Researchers found that getting adequate Vitamin B reduced DDT damage, enhanced fertility, and ended up in more viable pregnancies (fewer miscarriages due to DDT’s known ability to cause birth defects).
DDT, the pesticide once used in WWII was banned in the US in 1972, but it remains in the soil for decades. The good news is that a simple vitamin can reduce its negative effects.
DDT was considered a ‘miracle’ when it was first created. It was the first important synthetic pesticide from chlorinated hydrocarbon (organochlorine) discovered by a Swiss chemist named Paul Muller in 1939.
It was toxic to a large range of insects, didn’t break down rapidly so it didn’t require frequent applications, and it wasn’t water soluble, so rain wouldn’t wash it away. For obvious reasons, this made DDT undesirable once it was found to be ‘slightly to moderately acutely toxic to mammals, including humans.’
Nevertheless, DDT was used by the US military in WW II for control of malaria, bubonic plague, and other diseases. DDT is still used, unfortunately, in South America, Africa, and Asia. This is why the findings of a recent study coming from China and published in the Journal of Clinical Nutrition is so important.
“‘Our previous work has shown that high levels of DDT in the body can increase the risk of early miscarriage,’ says study leader Xiaobin Wang, MD, ScD, MPH, the Zanvyl Krieger Professor and Director of the Center on the Early Life Origins of Disease at the Johns Hopkins Bloomberg School of Public Health.
‘This study tells us that improved nutrition may modify the toxic effects of DDT, by better preparing the body to cope with environmental toxins and stressors.
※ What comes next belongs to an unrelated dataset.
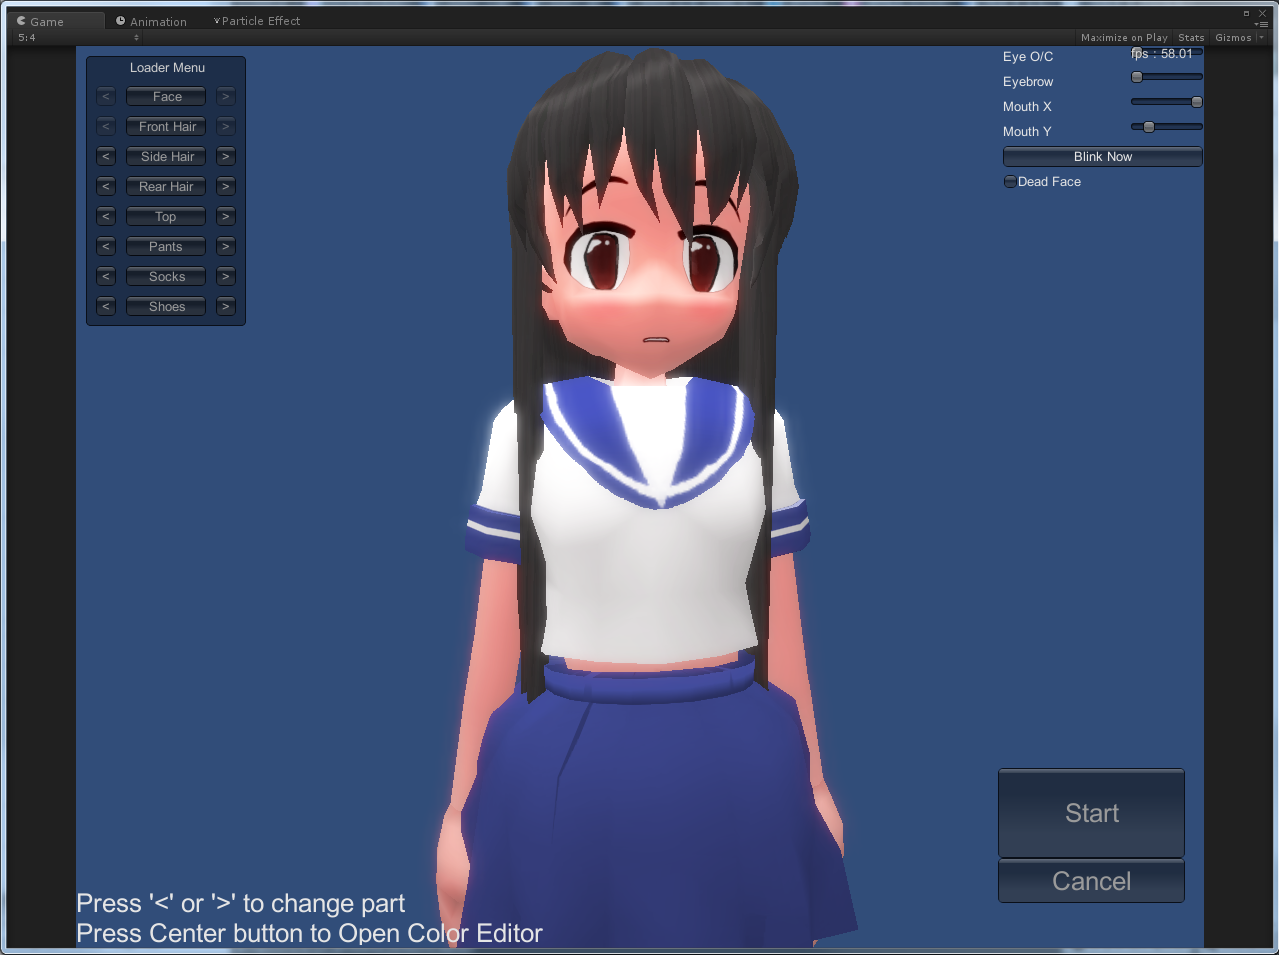Click the previous arrow beside Shoes
Screen dimensions: 1279x955
(106, 307)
We have shown that women with high levels of DDT who also had high levels of B vitamins had a better chance of getting and staying pregnant than those were deficient in those vitamins.'”
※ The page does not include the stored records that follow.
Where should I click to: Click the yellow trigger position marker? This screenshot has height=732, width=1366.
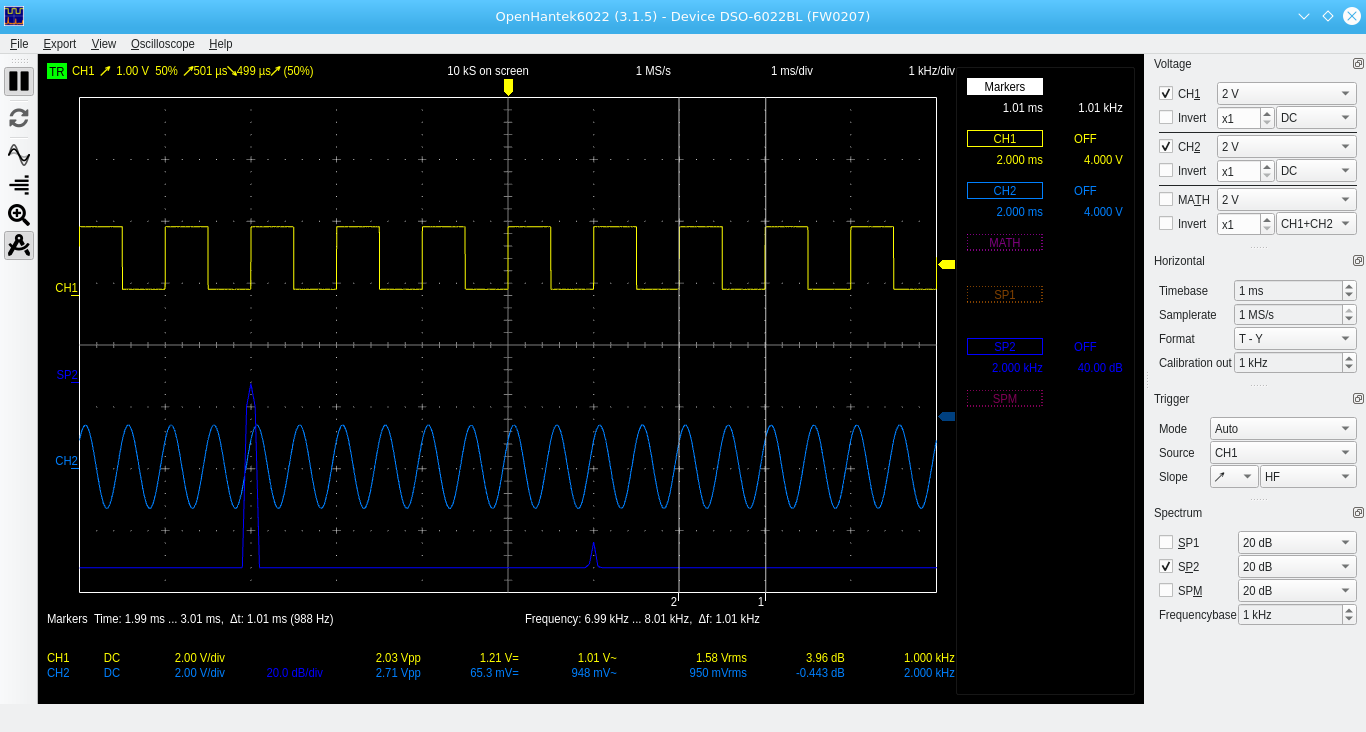[x=508, y=88]
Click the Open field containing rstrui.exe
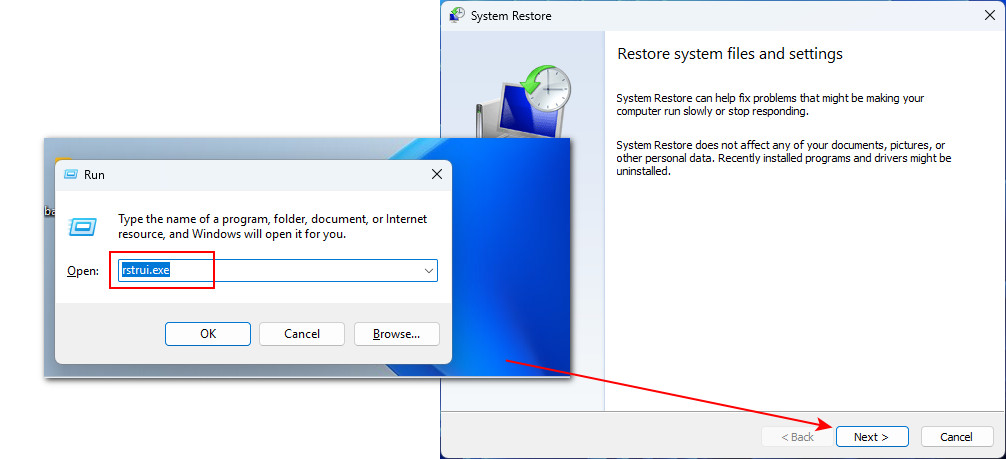 tap(270, 271)

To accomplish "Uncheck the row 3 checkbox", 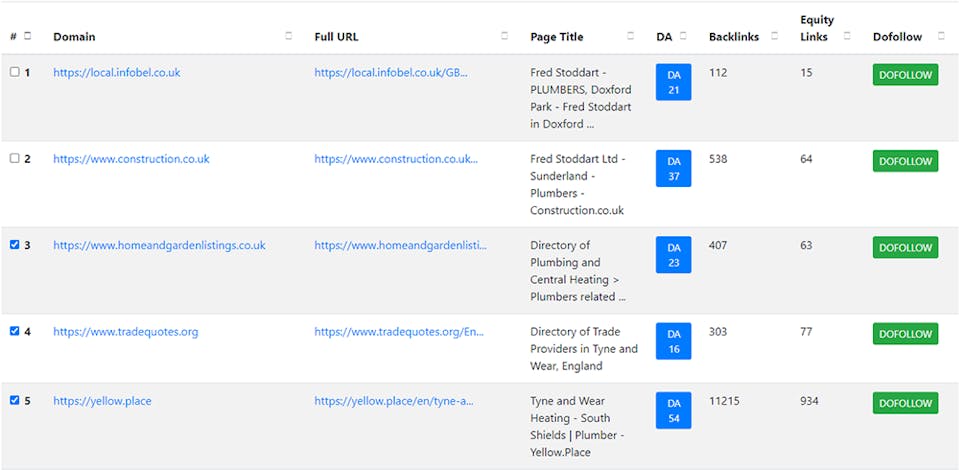I will click(x=14, y=245).
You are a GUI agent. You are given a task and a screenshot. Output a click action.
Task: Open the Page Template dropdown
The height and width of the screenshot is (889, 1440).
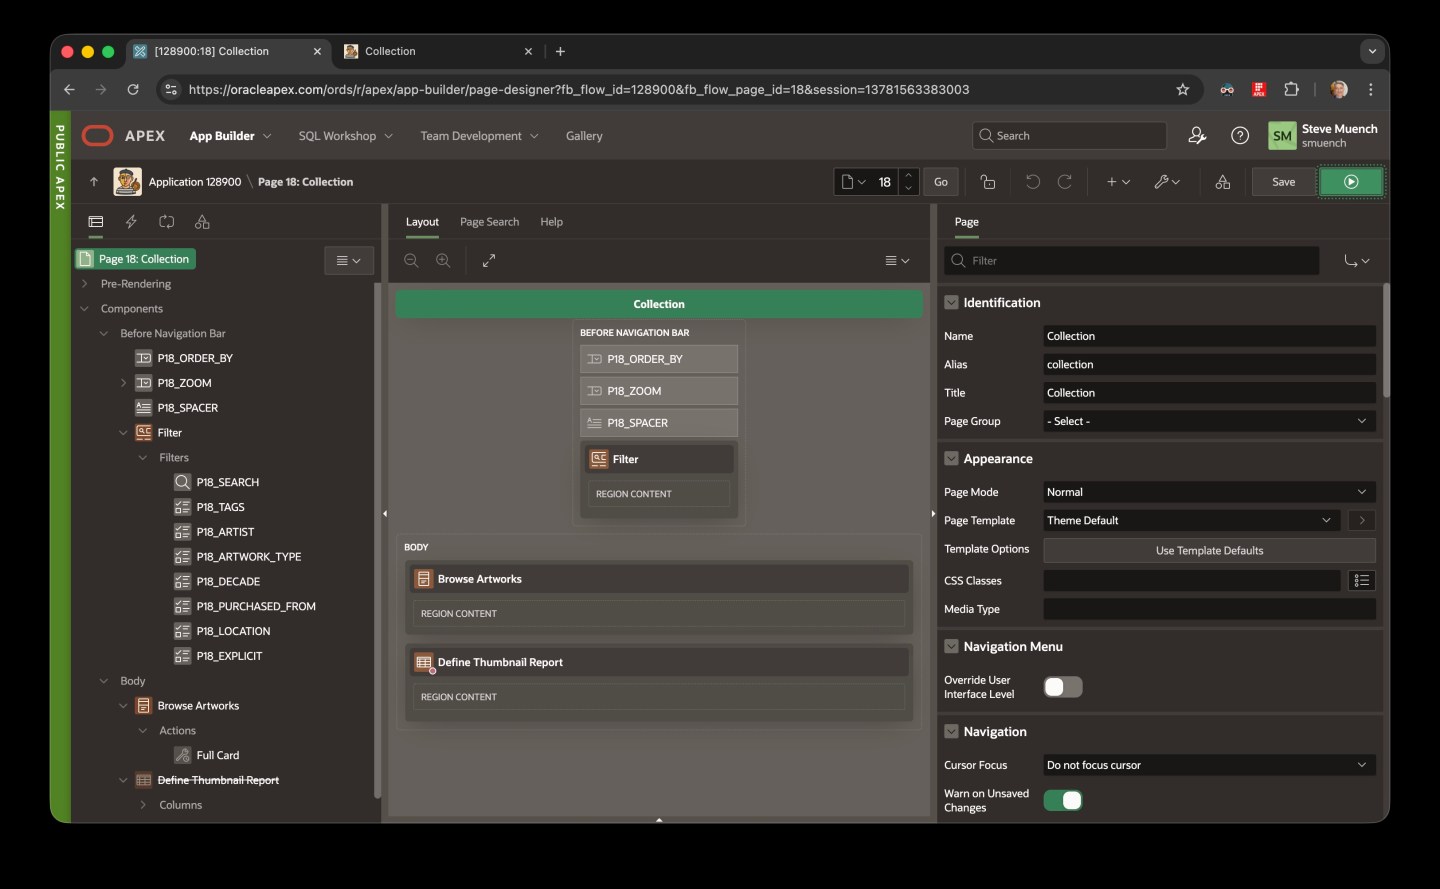coord(1326,520)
A deficiency in any B vitamin was detrimental to women who were expecting, but the B vitamin folate was the most important for reducing DDT and other pesticide damage, and counteracting the levels of DDT in a woman’s body.
Although no published studies have been conducted on Vitamin B complex for its effects against other pesticides and herbicides, the Vitamin’s effects with DDT alone look promising.